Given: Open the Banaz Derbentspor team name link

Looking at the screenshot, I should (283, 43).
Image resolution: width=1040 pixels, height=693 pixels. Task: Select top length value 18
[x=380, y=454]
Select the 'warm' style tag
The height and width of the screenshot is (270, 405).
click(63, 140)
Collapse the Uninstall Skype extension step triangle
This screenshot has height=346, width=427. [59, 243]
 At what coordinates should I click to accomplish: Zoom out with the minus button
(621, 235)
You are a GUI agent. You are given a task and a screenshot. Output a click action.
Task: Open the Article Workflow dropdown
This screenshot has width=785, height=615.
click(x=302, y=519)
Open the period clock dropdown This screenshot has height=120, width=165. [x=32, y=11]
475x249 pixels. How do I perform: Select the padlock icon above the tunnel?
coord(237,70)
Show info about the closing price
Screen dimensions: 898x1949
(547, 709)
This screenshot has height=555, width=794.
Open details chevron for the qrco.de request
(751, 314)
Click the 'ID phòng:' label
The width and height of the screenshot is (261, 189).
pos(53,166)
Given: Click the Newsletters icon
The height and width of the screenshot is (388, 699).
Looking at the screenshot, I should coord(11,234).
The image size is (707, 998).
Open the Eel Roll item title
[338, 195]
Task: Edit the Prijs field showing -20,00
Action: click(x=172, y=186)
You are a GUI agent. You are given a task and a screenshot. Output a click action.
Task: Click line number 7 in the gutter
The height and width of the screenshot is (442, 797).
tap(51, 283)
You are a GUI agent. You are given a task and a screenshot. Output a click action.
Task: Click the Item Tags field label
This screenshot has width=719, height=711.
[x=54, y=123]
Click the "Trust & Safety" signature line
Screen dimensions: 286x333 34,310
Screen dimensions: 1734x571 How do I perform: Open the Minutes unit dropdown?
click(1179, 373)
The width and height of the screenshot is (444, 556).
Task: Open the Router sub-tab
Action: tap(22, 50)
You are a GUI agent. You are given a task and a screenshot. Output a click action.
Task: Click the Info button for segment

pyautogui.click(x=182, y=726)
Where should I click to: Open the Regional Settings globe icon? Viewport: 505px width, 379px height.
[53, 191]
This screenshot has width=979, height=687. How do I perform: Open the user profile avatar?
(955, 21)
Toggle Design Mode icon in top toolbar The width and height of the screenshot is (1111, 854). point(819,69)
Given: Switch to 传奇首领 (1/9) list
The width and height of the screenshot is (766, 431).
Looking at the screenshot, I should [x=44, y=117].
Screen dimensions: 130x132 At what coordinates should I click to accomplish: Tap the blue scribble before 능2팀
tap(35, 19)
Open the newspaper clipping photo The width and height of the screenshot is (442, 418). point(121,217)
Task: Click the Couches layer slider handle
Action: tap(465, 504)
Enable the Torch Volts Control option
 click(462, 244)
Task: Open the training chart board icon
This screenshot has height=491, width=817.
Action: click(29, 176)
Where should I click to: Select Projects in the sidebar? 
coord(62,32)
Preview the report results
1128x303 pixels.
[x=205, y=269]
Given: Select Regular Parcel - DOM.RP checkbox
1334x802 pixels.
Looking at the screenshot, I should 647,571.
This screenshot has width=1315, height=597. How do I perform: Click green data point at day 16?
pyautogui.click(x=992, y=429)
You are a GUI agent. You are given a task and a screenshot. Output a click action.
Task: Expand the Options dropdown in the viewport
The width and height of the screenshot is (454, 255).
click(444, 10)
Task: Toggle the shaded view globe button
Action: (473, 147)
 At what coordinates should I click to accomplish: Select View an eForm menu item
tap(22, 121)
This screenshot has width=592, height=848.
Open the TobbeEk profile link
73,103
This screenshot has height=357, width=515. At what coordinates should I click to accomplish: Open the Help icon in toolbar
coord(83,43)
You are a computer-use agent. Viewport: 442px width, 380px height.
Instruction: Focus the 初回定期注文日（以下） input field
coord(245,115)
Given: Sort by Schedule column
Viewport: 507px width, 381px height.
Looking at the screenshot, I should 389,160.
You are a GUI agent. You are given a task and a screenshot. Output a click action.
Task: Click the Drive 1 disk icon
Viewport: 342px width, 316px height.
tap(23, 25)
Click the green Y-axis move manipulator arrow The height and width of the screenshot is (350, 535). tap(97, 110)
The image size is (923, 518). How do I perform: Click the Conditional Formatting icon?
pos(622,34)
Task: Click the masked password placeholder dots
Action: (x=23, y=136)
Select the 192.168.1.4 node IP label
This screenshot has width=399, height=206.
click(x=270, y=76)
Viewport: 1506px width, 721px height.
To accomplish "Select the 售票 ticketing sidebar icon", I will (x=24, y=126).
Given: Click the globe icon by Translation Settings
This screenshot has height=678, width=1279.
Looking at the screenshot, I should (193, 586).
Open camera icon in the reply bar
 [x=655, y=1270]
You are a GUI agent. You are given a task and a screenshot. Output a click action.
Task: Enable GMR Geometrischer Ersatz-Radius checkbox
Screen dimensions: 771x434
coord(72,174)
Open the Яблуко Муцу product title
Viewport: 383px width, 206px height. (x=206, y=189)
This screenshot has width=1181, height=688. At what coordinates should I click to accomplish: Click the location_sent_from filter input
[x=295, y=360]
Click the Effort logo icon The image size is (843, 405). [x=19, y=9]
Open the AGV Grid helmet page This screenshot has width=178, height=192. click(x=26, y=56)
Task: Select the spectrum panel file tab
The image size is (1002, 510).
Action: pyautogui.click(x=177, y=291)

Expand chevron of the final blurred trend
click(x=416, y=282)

=======

## ABOUT THIS EXERCISE
In the records, which lines mention the word "label"? Copy those lines.

## RESPONSE AREA
Click the 'ID phòng:' label
Task: Click the Item Tags field label
Select the 192.168.1.4 node IP label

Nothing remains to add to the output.